Abstract No. 
2022 San Antonio Breast Cancer Symposium
8-11 Dec

Evaluation of the PD-1 Inhibitor Cemiplimab in early-stage, high-risk HER2-negative breast cancer: Results from the neoadjuvant I-SPY 2 TRIAL

Stringer-Reasor E, Shatsky RA, Chien J, Wallace A, Boughey JC, Albain KS, Han HS, Nanda R, Isaacs C, Kalinsky K, Mitri Z, Clark AS, Vaklavas C, Thomas A, Trivedi MS, Lu J, Asare S, Lu R, PItsouni M, Wilson A, Perlmutter J, Rugo H, Schwab R, Symmans WF, Hylton NM, van 't Veer L, Yee D, DeMichele A, Berry D, Esserman LJ, I-SPY Investigators

Background: I-SPY2 is a multicenter, phase 2 trial using response-adaptive randomization within biomarker subtypes defined by hormone-receptor (HR), HER2, and MammaPrint (MP) status to evaluate novel agents as neoadjuvant therapy for high-risk breast cancer. The primary endpoint is pathologic complete response (pCR).
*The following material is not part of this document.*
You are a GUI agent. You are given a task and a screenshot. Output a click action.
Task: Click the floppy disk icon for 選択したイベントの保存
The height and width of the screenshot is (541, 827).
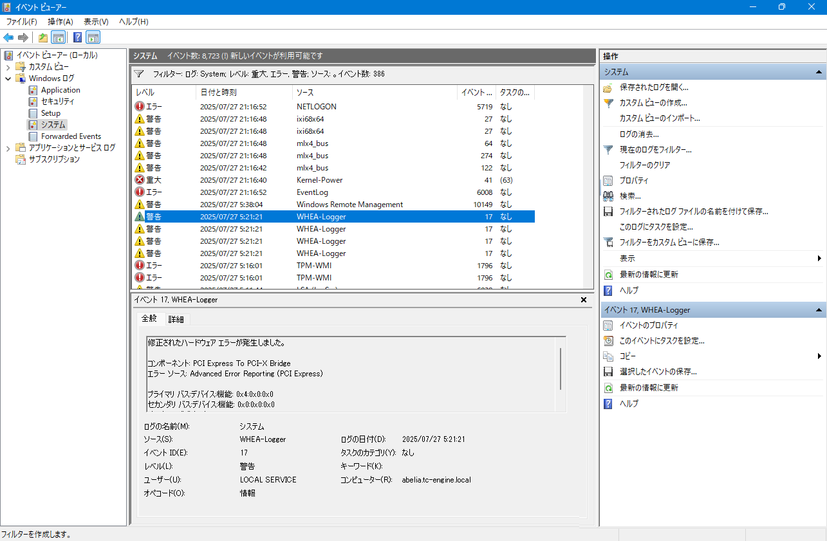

Cemiplimab (Cemi) is a PD-1 inhibitor approved for the treatment of NSCLC, cutaneous basal, and squamous cell cancer. Here, we report current efficacy rates of Cemi in combination with paclitaxel followed by AC.

Methods: Women with tumors ≥ 2.5cm were eligible for screening. Only HER2 negative (HER2-) patients were eligible for this treatment; HR positive (HR+) patients had to be MP high risk. Treatment included paclitaxel 80 mg/m2 IV weekly x 12 and Cemi 350 mg IV given q3weeks x 4, followed by doxorubicin/cyclophosphamide (AC) every 2 weeks x 4. The control arm was weekly paclitaxel x 12 followed by AC every 2-3 weeks x 4. All patients undergo serial MRI imaging; and imaging response (at 3 weeks, 12 weeks and prior to surgery) were used along with accumulating pCR data to continuously update and estimate pCR rates for trial arms. Analysis was modified intent to treat. Patients who switched to non-protocol therapy count as non-pCR. The goal is to identify (graduate) regimens with ≥85% Bayesian predictive probability of success (i.e. demonstrating superiority to control) in a future 300-patient phase 3 neoadjuvant trial with a pCR endpoint within responsive signatures. Cemi was eligible to graduate in 3 pre-defined signatures: HER2-, HR-HER2-, and HR+HER2-. To adapt to changing standard of care, we constructed “dynamic controls” comprising ‘best’ alternative therapies using I-SPY 2 and external data and estimated the probability of Cemi being superior to the dynamic control.  

Results: 60 HER2- patients (28 HR+ and 32 HR-) received Cemi arm treatment. The control group included 357 patients with HER2- tumors (201 HR+ and 156 HR-) enrolled since March 2010. Cemi graduated in HR-/HER2- signature. Estimated pCR rates (as of June 2022) are summarized in the table.Immune-related endocrine disorders include: hypothyroid (14.5%), adrenal insufficiency (10%), hyperthyroid (4.8%),) and thyroiditis (3.2%). Only one grade 3 adrenal insufficiency was observed. All immune related AE’s were manageable. Additional biomarker analyses are ongoing and will be presented at the meeting. Response predictive subtypes (Immune+ vs Immune-) and additional predictive biomarkers were assessed. Associations with pCR will be presented at SABCS.

Conclusion: The I-SPY 2 study aims to assess the probability that investigational regimens will be successful in a phase 3 neoadjuvant trial. Anti-PD-1 therapy with Cemi resulted in a higher predicted pCR rate in HR-/HER2- 55 rate% disease compared to control at 29%. Immune-mediated AE’s were observed. This data is consistent with previously published data using check point inhibitors in early-stage HR-/HER2- breast cancer.